Researchers at the University of Chicago have developed an algorithm that predicts crime weeks in advance. Could it be used to prevent hacks?
This all happens within a radius of 300 meters with 90 percent accuracy. The work was published in the journal Nature.
The system learns patterns from publicly available data on crimes involving violence and property, the researchers say. Such events are less prone to police bias according to the report’s authors.
The model isolates crime by looking at the temporal and spatial coordinates of individual events and detecting patterns to predict future incidents.
The algorithm divides the city into “spatial tiles” about 300 meters wide and predicts violations in these areas.
The researchers said previous models relied more on traditional neighborhood or political boundaries, which are prone to bias.
The lead author of the study, Ishanu Chattopadhyaya, concluded that the tool’s high accuracy does not mean that it should be used in law enforcement policy management. He added that police departments should not use it for preventive intrusion into neighborhoods to prevent crime.
Chattopadhyay said, “This is not magic; there are limitations but we tested it and it works very well.”
Instead, the algorithm should be added to the toolkit of urban policy and crime-fighting police strategies.

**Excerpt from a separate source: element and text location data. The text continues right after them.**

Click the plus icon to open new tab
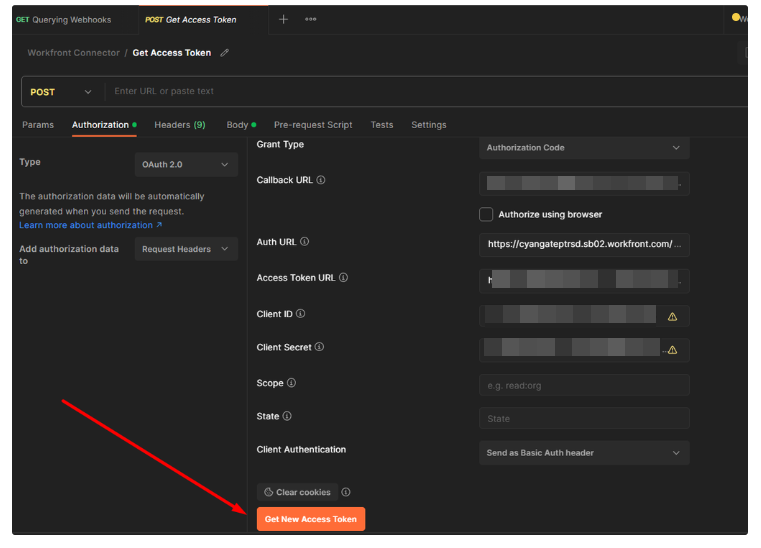This screenshot has width=761, height=548. click(283, 19)
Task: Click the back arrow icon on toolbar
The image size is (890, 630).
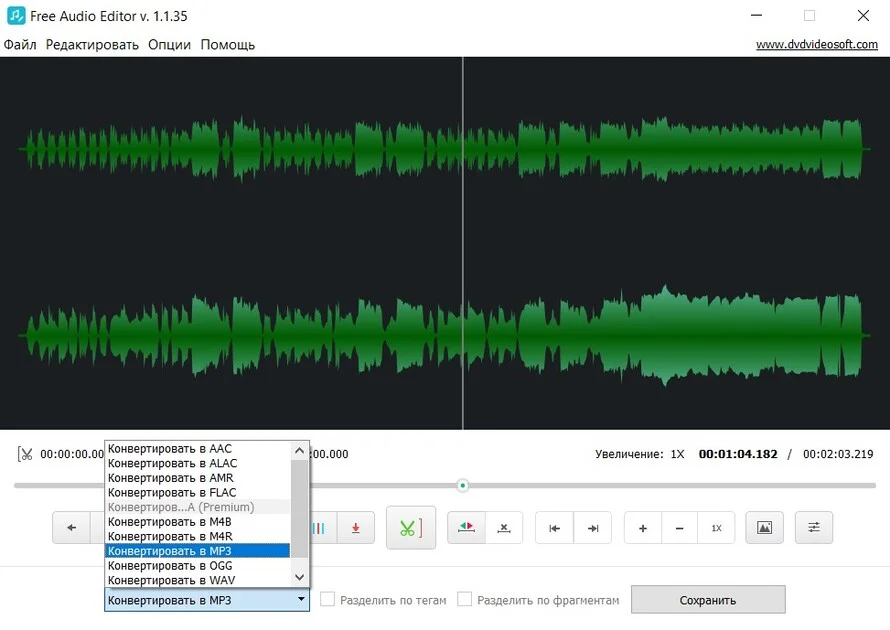Action: coord(70,527)
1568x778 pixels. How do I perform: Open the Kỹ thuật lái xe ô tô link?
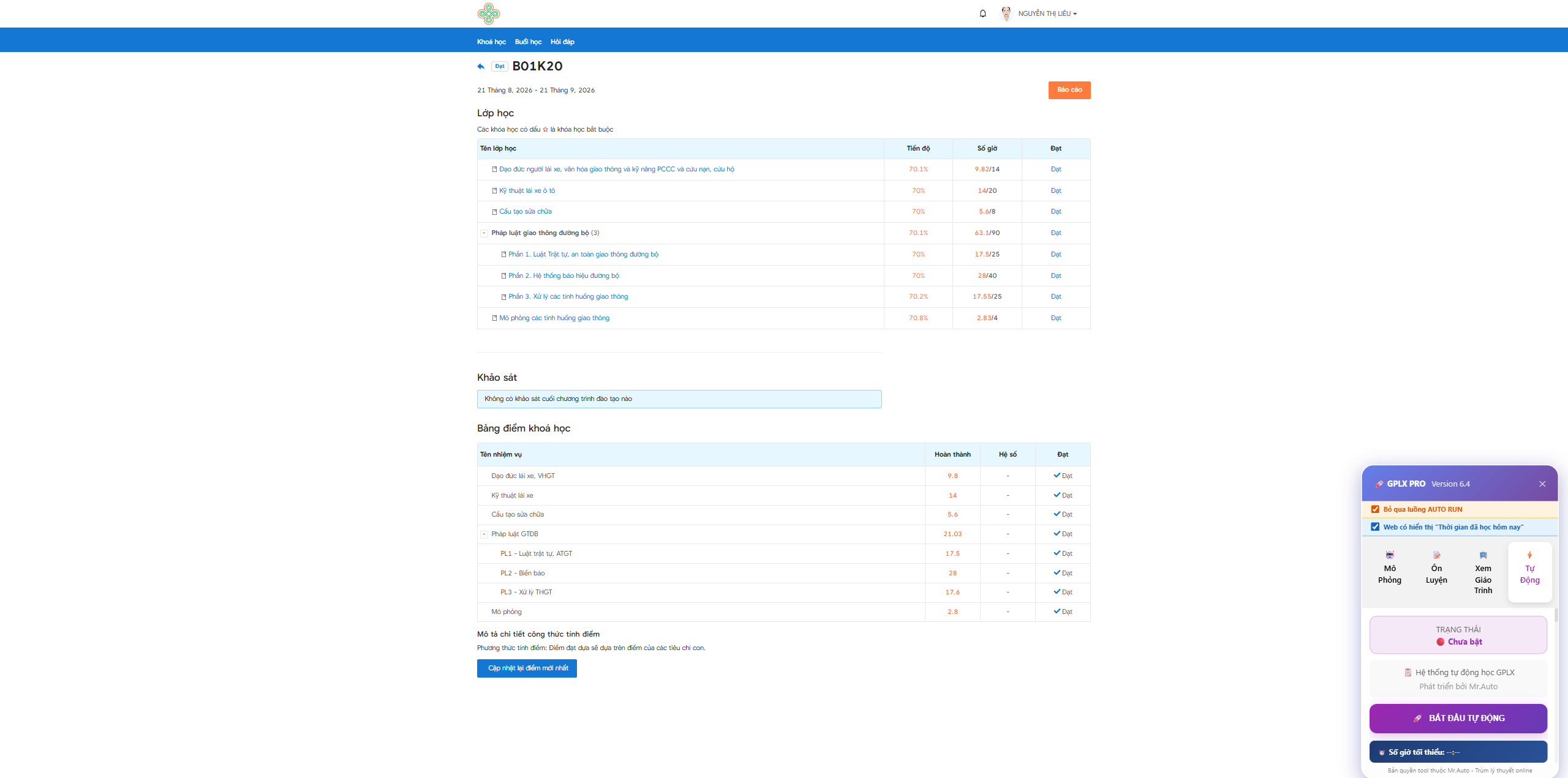[527, 191]
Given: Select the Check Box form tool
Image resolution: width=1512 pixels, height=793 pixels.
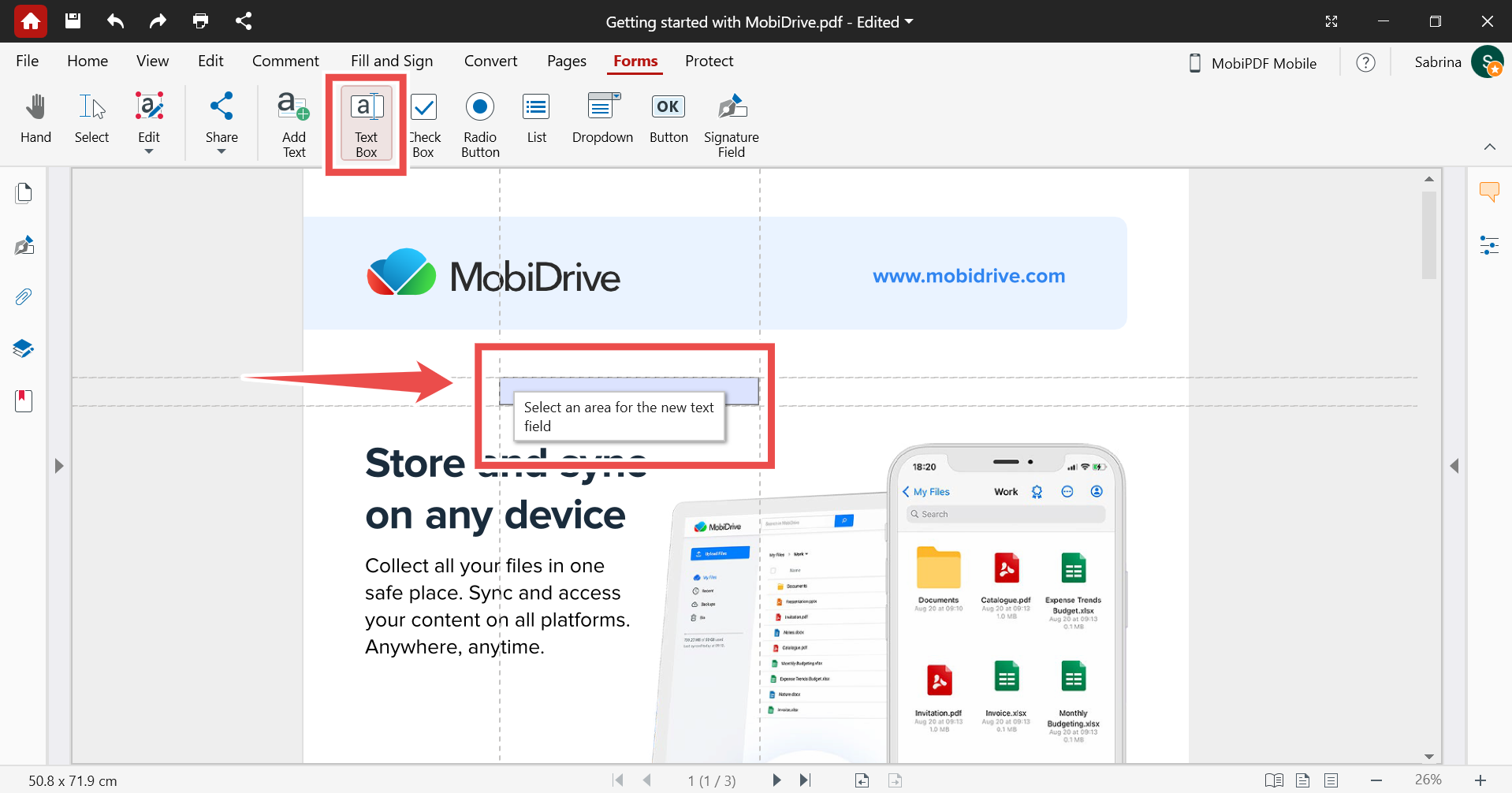Looking at the screenshot, I should [424, 124].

The scientist stated,
“We have created a digital twin of the urban environment. If you give it data about what happened in the past, it will tell you about the future.”
Researchers: Other requests
The team also investigated the police response to crime by analyzing the number of arrests following incidents and comparing rates across neighborhoods.
They found that higher crime rates in richer neighborhoods led to more arrests. In poor areas, the opposite was true. According to the researchers, this could indicate an imbalance in police response.
The tool was tested using historical data from Chicago. The model also performed well with data from seven other US cities: Atlanta, Austin, Detroit, Los Angeles, Philadelphia, Portland and San Francisco.
In August 2021 the Pentagon tested a decision system capable of predicting events several days in advance. So the question remains… could such an algorithm be developed to prevent crypto hacks? We all better watch this space.